### WORK REQUIRED
Among the entries below, extract exactly the lines that run from the one with "Task: Switch to the Feeds tab" through the one with "Task: Open the Only teachers role selector", both ends included.

(Saved data entries)
______
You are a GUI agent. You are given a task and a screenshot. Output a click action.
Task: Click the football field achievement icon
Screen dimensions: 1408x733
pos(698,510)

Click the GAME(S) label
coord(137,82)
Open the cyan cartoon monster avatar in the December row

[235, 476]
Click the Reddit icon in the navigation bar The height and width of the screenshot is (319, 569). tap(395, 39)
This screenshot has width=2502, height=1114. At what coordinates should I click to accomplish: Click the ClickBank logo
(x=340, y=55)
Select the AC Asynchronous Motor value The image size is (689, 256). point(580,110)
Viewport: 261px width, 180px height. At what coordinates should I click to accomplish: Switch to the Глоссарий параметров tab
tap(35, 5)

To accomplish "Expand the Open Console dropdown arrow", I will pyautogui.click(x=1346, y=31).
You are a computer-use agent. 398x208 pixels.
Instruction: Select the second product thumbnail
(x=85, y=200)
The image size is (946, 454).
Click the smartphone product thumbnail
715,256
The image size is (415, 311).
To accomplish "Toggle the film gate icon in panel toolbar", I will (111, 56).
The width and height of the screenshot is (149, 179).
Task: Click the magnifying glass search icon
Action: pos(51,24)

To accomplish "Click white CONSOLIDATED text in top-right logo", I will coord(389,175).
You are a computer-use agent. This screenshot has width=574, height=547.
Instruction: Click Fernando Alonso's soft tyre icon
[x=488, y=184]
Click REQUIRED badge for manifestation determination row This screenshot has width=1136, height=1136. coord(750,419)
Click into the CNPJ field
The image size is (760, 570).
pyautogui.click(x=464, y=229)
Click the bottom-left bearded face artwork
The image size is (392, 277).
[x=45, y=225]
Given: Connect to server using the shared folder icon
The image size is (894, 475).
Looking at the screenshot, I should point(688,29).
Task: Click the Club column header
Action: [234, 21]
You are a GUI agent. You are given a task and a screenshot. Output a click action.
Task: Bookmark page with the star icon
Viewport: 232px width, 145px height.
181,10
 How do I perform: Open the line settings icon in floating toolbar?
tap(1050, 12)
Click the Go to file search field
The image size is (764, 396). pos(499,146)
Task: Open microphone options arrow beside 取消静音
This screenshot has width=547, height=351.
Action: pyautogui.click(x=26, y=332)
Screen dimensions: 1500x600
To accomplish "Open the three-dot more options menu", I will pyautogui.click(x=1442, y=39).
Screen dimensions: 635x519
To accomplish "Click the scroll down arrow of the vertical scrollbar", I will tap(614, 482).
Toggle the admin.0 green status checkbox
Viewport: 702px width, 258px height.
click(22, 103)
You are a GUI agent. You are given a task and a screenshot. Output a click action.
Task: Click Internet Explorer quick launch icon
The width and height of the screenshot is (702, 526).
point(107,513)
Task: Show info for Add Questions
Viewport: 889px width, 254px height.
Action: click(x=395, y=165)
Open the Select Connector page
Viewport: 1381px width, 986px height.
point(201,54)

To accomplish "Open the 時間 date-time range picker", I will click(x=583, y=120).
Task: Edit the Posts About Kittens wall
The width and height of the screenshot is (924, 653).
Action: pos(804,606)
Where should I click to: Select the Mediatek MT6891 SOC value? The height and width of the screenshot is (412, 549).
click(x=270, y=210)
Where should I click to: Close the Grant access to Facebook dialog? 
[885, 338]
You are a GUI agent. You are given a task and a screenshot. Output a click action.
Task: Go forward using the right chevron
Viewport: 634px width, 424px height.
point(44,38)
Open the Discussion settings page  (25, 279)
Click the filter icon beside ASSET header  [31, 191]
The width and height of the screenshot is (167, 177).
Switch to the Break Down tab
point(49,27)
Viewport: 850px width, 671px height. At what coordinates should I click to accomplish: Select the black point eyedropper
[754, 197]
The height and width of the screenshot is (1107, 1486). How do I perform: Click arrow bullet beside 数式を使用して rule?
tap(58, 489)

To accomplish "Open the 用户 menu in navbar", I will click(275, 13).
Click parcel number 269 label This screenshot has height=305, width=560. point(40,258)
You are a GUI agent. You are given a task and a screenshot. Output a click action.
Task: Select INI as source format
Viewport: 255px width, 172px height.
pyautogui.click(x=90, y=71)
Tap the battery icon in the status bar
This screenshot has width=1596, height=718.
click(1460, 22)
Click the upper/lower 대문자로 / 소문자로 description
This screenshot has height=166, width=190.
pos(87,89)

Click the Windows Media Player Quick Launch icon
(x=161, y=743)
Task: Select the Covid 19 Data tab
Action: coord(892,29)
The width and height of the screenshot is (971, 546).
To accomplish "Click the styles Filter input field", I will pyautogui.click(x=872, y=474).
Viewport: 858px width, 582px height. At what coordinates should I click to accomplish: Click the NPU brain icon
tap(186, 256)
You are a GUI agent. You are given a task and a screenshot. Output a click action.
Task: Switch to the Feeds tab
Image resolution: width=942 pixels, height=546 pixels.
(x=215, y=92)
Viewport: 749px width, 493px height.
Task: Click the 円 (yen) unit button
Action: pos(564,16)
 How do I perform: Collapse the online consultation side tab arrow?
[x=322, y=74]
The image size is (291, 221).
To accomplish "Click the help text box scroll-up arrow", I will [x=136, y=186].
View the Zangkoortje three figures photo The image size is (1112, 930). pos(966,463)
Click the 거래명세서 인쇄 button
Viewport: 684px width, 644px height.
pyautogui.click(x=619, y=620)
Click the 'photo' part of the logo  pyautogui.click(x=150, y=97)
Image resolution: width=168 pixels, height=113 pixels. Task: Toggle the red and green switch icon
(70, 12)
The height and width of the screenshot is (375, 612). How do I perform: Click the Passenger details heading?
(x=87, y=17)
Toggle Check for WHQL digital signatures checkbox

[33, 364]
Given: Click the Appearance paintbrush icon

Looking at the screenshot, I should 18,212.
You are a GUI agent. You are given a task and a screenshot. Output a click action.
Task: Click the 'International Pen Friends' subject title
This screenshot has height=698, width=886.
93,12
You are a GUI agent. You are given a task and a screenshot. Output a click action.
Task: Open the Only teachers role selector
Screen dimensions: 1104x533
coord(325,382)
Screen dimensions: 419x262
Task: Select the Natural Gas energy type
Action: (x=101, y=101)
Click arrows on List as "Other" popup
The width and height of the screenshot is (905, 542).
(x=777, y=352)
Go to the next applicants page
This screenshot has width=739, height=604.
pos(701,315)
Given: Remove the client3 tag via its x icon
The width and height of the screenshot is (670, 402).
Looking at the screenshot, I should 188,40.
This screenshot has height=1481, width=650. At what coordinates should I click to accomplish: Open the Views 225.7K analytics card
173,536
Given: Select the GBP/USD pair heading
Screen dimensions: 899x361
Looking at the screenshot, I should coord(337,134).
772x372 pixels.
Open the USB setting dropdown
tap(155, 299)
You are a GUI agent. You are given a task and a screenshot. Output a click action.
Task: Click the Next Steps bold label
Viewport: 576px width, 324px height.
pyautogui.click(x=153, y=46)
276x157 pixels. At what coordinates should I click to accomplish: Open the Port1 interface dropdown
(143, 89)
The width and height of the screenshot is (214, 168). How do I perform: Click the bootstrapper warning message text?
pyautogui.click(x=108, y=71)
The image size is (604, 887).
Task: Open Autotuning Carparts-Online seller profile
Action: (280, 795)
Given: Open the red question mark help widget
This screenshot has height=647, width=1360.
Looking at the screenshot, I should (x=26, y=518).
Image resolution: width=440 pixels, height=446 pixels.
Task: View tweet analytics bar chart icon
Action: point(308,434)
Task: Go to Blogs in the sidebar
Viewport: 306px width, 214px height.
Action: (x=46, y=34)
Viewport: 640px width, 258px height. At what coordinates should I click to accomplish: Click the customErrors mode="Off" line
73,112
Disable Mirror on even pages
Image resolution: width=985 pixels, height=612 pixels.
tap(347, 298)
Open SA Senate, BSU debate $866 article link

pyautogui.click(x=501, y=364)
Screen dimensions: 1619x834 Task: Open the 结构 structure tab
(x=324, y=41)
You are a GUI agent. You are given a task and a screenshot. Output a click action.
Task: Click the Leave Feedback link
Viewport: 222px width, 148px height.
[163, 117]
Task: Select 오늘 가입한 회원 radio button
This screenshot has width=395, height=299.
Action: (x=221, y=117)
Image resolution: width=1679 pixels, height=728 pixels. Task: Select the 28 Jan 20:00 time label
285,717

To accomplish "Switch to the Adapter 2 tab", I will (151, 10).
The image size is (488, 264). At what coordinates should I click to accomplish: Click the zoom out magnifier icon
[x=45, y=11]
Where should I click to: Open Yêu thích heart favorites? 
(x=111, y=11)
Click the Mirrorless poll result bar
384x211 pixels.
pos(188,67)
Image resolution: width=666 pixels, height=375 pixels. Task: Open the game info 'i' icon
______
### TASK RESULT
Task: Switch to the Feeds tab
Image resolution: width=942 pixels, height=546 pixels.
(x=215, y=92)
Viewport: 749px width, 493px height.
Task: Click the 円 (yen) unit button
Action: pos(564,16)
 How do I perform: Collapse the online consultation side tab arrow?
[x=322, y=74]
The image size is (291, 221).
To accomplish "Click the help text box scroll-up arrow", I will [x=136, y=186].
View the Zangkoortje three figures photo The image size is (1112, 930). pos(966,463)
Click the 거래명세서 인쇄 button
Viewport: 684px width, 644px height.
pyautogui.click(x=619, y=620)
Click the 'photo' part of the logo  pyautogui.click(x=150, y=97)
Image resolution: width=168 pixels, height=113 pixels. Task: Toggle the red and green switch icon
(70, 12)
The height and width of the screenshot is (375, 612). How do I perform: Click the Passenger details heading?
(x=87, y=17)
Toggle Check for WHQL digital signatures checkbox

[33, 364]
Given: Click the Appearance paintbrush icon

Looking at the screenshot, I should 18,212.
You are a GUI agent. You are given a task and a screenshot. Output a click action.
Task: Click the 'International Pen Friends' subject title
This screenshot has height=698, width=886.
93,12
You are a GUI agent. You are given a task and a screenshot. Output a click action.
Task: Open the Only teachers role selector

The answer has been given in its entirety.